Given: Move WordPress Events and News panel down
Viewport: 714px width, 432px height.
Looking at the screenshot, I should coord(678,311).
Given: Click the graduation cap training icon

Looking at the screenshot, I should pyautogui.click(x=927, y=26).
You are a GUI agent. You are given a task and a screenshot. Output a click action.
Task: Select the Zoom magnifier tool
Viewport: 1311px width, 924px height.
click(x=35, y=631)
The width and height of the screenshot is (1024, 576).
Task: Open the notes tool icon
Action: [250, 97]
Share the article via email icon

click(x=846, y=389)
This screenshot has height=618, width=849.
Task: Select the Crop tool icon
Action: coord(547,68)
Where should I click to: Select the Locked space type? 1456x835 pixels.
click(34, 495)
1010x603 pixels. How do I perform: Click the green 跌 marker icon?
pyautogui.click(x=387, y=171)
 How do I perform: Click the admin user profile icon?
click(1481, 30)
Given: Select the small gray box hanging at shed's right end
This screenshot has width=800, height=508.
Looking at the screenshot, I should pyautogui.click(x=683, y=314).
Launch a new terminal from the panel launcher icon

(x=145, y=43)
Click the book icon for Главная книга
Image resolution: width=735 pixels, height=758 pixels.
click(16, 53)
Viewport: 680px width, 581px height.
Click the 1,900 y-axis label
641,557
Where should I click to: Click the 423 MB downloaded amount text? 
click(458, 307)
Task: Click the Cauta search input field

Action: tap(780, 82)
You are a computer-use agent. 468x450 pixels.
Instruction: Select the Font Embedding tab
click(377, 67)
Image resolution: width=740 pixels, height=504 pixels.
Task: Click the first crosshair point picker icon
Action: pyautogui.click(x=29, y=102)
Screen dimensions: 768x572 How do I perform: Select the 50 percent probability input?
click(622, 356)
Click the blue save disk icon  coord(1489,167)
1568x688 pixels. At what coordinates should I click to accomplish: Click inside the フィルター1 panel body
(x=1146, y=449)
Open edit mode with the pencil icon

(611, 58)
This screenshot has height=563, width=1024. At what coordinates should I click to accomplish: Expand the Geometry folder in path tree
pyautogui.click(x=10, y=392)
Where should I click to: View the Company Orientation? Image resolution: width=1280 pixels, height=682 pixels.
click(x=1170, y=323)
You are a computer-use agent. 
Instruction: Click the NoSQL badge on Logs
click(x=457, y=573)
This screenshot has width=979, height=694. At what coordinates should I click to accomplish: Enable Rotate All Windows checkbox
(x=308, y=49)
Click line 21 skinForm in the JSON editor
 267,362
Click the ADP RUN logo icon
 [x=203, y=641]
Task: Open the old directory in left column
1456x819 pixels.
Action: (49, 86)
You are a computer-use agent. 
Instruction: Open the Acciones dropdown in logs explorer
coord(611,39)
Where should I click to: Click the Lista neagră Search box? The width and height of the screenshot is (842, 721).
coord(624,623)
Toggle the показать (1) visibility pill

* **EXERCISE PROMPT**: Write out again, unchanged, every line from the line containing "Where should I click to: View" to the final line of the material above.

* **EXERCISE OUTPUT**:
Where should I click to: View the Company Orientation? Image resolution: width=1280 pixels, height=682 pixels.
click(x=1170, y=323)
You are a computer-use agent. 
Instruction: Click the NoSQL badge on Logs
click(x=457, y=573)
This screenshot has width=979, height=694. At what coordinates should I click to accomplish: Enable Rotate All Windows checkbox
(x=308, y=49)
Click line 21 skinForm in the JSON editor
 267,362
Click the ADP RUN logo icon
 [x=203, y=641]
Task: Open the old directory in left column
1456x819 pixels.
Action: (49, 86)
You are a computer-use agent. 
Instruction: Open the Acciones dropdown in logs explorer
coord(611,39)
Where should I click to: Click the Lista neagră Search box? The width and height of the screenshot is (842, 721).
coord(624,623)
Toggle the показать (1) visibility pill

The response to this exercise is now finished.